9
votes

Is there a function in SQL Server to normalize a unicode string? e.g.

UPDATE Orders SET Notes = NormalizeString(Notes, 'FormC')

Unicode Normalization Forms:

  • C​omposition (C): A + ¨ becomes Ä
  • D​ecomposition (D): Ä becomes A + ¨
  • Compatible Composition (KC): A + ¨ + + n becomes Ä + f + i + n
  • Compatible Decomposition (KD): Ä + + n becomes A + ¨ + f + i + n

i cannot find any built-in function, so i assume there is none.


Ideally, if there can be only one, then i happen to need Form C today:

Unicode normalization form C, canonical composition. Transforms each decomposed grouping, consisting of a base character plus combining characters, to the canonical precomposed equivalent. For example, A + ¨ becomes Ä.

See also

4

4 Answers

7
votes

Sorry, no, there is no such function in any version of SQL Server to date (2012 test builds). Comparisons can be correctly composition-insensitive, but there isn't a function to convert character composition usage to one normal form.

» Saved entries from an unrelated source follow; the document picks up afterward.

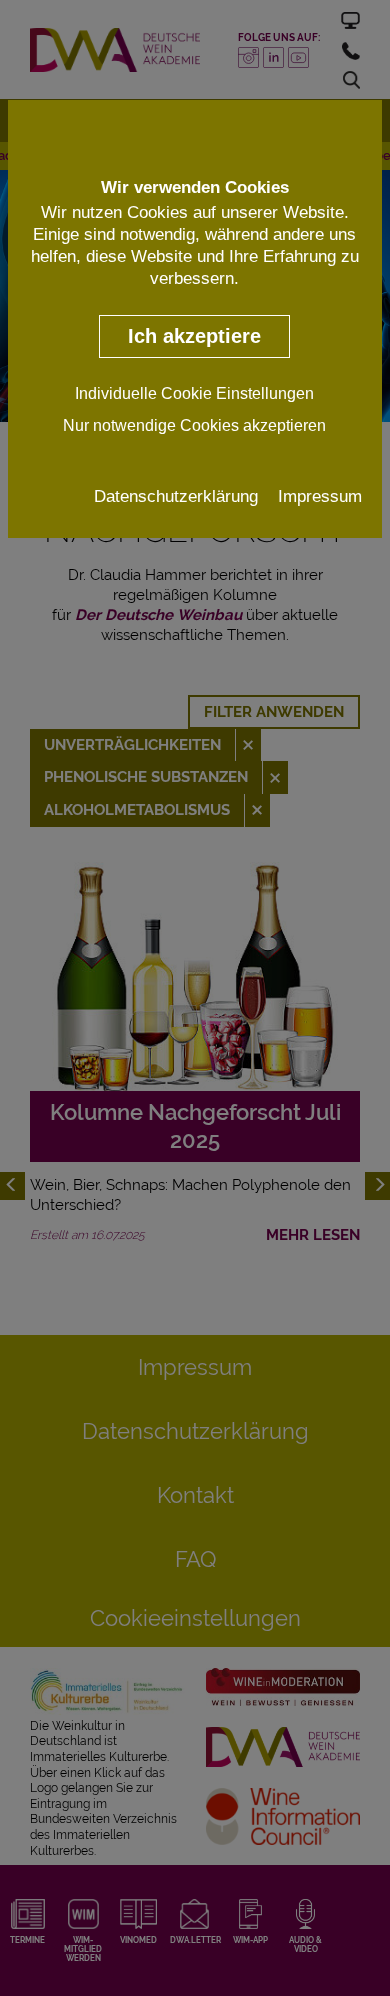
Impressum (320, 496)
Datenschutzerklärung (176, 496)
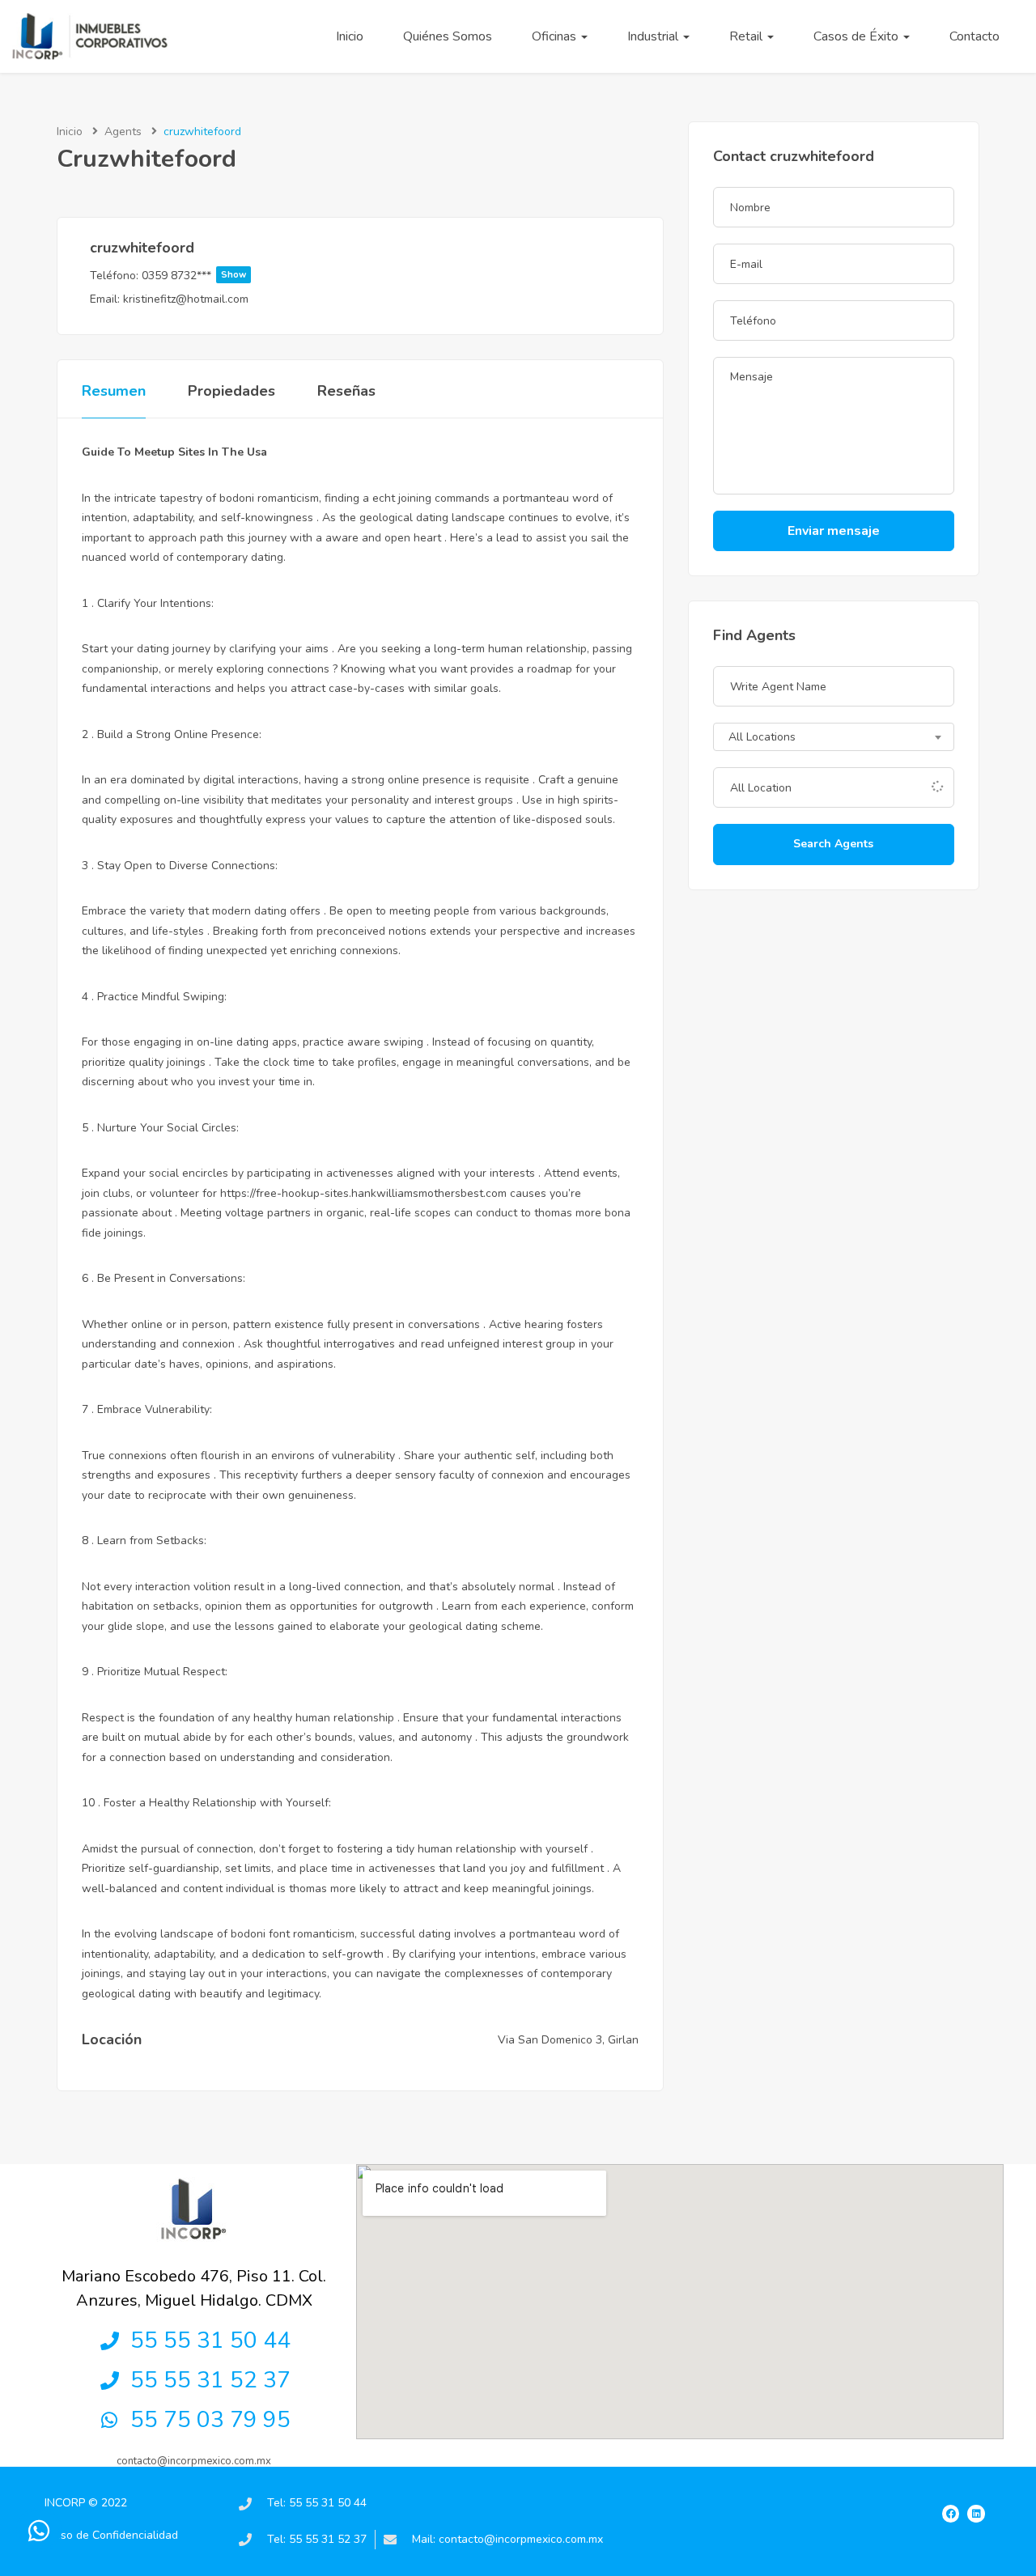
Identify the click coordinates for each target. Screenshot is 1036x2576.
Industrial (654, 36)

It has been suggested for a future version of the ANSI standard under the syntax NORMALIZE(string, NFC) but it's going to be a long time before this makes it to the real world. For now if you want to do normalisation you'll have to do it in a proper programming language with better string-handling capabilities, either by pulling the string out of the database or by writing a CLR stored procedure to do it.

1
votes

try this CLR function

using System.Data.SqlClient;
using System.Data.SqlTypes;
using Microsoft.SqlServer.Server;

public partial class UserDefinedFunctions
{
    [Microsoft.SqlServer.Server.SqlFunction]
    public static SqlString fnRemoveDiacritics(string text)
    {
        string stringFormD = text.Normalize(System.Text.NormalizationForm.FormD);
        System.Text.StringBuilder retVal = new System.Text.StringBuilder();
        for (int index = 0; index < stringFormD.Length; index++)
        {
            if (System.Globalization.CharUnicodeInfo.GetUnicodeCategory(stringFormD[index]) != System.Globalization.UnicodeCategory.NonSpacingMark)
                retVal.Append(stringFormD[index]);
        }
        return retVal.ToString().Normalize(System.Text.NormalizationForm.FormC);
    }
}

and in SQL

SELECT dbo.fnRemoveDiacritics('Äěščřžýáíé')
-- Returns: Aescrzyaie

thanks to http://www.dotnetportal.cz/blogy/4/Tomas-Jecha/663/NET-Tip-6-Ciste-odstraneni-diakritiky

1
votes

I was some problem,

I write a new CRL function in C#, and use like a SQL function.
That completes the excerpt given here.